Step ups are not universally available. They are defined for specific SKU transitions where Microsoft wants to encourage the buyer to move up rather than churn down.
The step up SKU is available only if it is requested and explicitly contracted. Microsoft sales has no obligation to surface it. The buyer must, and the buyer often does not.
The buyer decides to move from E3 to E5 mid term. Microsoft sales generates a quote for the E5 SKU at the current direct price. The buyer accepts. The original E3 discount band is left on the table.
The buyer expands E5 entitlement during the annual true up. The true up line is processed at the current new SKU rate rather than at the step up rate, because step ups have to be explicitly added to the order.
The buyer waits until renewal to move from E3 to E5. The new EA quote prices E5 from scratch. The step up mechanic only carries the anchor when applied mid term, not at renewal. The renewal becomes a clean sheet pricing exercise.
The step up structure belongs in the original EA, not at the moment of need. When the contract anticipates the step up, the buyer can move when ready without renegotiating the base.
The EA can include pre approved step up SKUs at a contracted delta, with explicit pricing locked for the contract term. The buyer can execute against those step ups by order at any point without further negotiation.

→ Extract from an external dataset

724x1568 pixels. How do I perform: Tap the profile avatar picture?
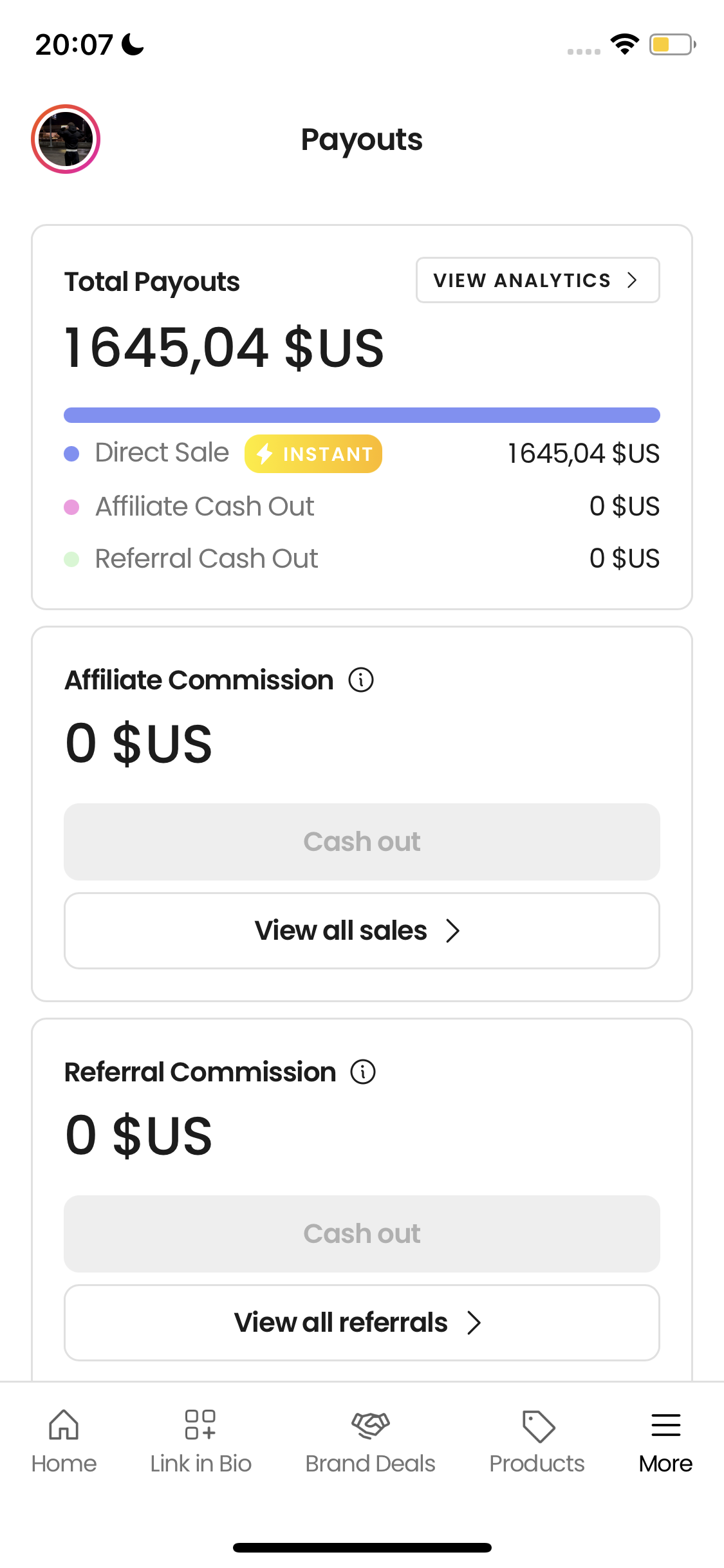pos(66,139)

Microsoft will accept this when it is bundled into the original commit conversation. They will resist it when raised at the eleventh hour because internal compensation has already been calculated against the base SKUs only.
Most enterprises do not need to step up the whole estate. The cleanest structure steps up a defined population, the security and compliance population for E5, while leaving the balance on E3. The step up SKU applies to the moved population only and the base SKU continues for the remainder.
This preserves the discount band on the base while capturing the upgrade economics on the moved subset. The audit posture must reflect the split count, which is straightforward to maintain in Entra ID assignment groups.
The step up mechanic is straightforward once the components are isolated. The worked example below illustrates the difference between buying a higher SKU directly and stepping up from the existing base. The numbers vary by enrollment but the structural pattern reproduces across estates.
A buyer with three thousand E3 users decides to move five hundred to E5 in year two of the EA. Microsoft sales generates a quote for the new E5 SKU at the current new buy discount. The five hundred E5 users land at full new SKU pricing and the original E3 discount band on the moved users is forfeit.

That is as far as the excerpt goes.